TO DO
Copy the records below with every "Instruction" changed to "Command" and everything else left as it is.

DATA FOR THIS TASK
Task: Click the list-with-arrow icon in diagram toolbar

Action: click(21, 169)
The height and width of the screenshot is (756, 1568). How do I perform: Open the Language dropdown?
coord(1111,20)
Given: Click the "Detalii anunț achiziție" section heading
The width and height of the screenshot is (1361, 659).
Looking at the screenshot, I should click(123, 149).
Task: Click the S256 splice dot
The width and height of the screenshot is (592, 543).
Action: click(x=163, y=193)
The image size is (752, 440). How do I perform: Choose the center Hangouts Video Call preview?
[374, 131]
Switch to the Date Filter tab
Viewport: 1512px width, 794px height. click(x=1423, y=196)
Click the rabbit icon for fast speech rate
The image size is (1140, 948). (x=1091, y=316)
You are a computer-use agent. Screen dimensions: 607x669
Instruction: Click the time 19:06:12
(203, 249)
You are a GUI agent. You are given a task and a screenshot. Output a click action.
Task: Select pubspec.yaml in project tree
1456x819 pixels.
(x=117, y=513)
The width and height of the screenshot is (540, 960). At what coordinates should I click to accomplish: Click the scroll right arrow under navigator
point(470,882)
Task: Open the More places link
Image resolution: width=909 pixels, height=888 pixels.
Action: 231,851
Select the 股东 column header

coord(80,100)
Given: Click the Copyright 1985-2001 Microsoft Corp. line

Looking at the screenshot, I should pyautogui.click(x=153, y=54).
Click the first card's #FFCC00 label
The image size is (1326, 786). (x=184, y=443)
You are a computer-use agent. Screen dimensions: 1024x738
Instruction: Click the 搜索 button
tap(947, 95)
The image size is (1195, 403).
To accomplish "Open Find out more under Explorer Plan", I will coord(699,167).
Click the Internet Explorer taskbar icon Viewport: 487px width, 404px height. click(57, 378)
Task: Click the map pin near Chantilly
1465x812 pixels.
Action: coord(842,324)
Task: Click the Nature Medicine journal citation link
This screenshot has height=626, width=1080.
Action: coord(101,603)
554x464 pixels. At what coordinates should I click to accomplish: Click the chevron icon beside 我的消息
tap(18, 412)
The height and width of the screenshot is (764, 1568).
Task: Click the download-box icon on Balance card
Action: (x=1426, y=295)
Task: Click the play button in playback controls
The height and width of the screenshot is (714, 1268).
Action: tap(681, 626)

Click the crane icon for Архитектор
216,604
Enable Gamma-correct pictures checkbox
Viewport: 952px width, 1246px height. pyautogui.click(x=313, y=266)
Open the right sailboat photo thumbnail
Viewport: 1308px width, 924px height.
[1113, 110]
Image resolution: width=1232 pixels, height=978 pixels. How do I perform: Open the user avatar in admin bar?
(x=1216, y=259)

FINISHED TASK
Task: Click the list-with-arrow icon in diagram toolbar

Action: click(21, 169)
The height and width of the screenshot is (756, 1568). How do I perform: Open the Language dropdown?
coord(1111,20)
Given: Click the "Detalii anunț achiziție" section heading
The width and height of the screenshot is (1361, 659).
Looking at the screenshot, I should click(123, 149).
Task: Click the S256 splice dot
The width and height of the screenshot is (592, 543).
Action: click(x=163, y=193)
The image size is (752, 440). How do I perform: Choose the center Hangouts Video Call preview?
[374, 131]
Switch to the Date Filter tab
Viewport: 1512px width, 794px height. click(x=1423, y=196)
Click the rabbit icon for fast speech rate
The image size is (1140, 948). (x=1091, y=316)
You are a computer-use agent. Screen dimensions: 607x669
Command: Click the time 19:06:12
(203, 249)
You are a GUI agent. You are given a task and a screenshot. Output a click action.
Task: Select pubspec.yaml in project tree
1456x819 pixels.
(x=117, y=513)
The width and height of the screenshot is (540, 960). At what coordinates should I click to accomplish: Click the scroll right arrow under navigator
point(470,882)
Task: Open the More places link
Image resolution: width=909 pixels, height=888 pixels.
Action: 231,851
Select the 股东 column header

coord(80,100)
Given: Click the Copyright 1985-2001 Microsoft Corp. line

Looking at the screenshot, I should pyautogui.click(x=153, y=54).
Click the first card's #FFCC00 label
The image size is (1326, 786). (x=184, y=443)
You are a computer-use agent. Screen dimensions: 1024x738
Command: Click the 搜索 button
tap(947, 95)
The image size is (1195, 403).
To accomplish "Open Find out more under Explorer Plan", I will coord(699,167).
Click the Internet Explorer taskbar icon Viewport: 487px width, 404px height. click(57, 378)
Task: Click the map pin near Chantilly
1465x812 pixels.
Action: coord(842,324)
Task: Click the Nature Medicine journal citation link
This screenshot has height=626, width=1080.
Action: coord(101,603)
554x464 pixels. At what coordinates should I click to accomplish: Click the chevron icon beside 我的消息
tap(18, 412)
The height and width of the screenshot is (764, 1568).
Task: Click the download-box icon on Balance card
Action: (x=1426, y=295)
Task: Click the play button in playback controls
The height and width of the screenshot is (714, 1268).
Action: tap(681, 626)

Click the crane icon for Архитектор
216,604
Enable Gamma-correct pictures checkbox
Viewport: 952px width, 1246px height. pyautogui.click(x=313, y=266)
Open the right sailboat photo thumbnail
Viewport: 1308px width, 924px height.
[1113, 110]
Image resolution: width=1232 pixels, height=978 pixels. How do I perform: Open the user avatar in admin bar?
(x=1216, y=259)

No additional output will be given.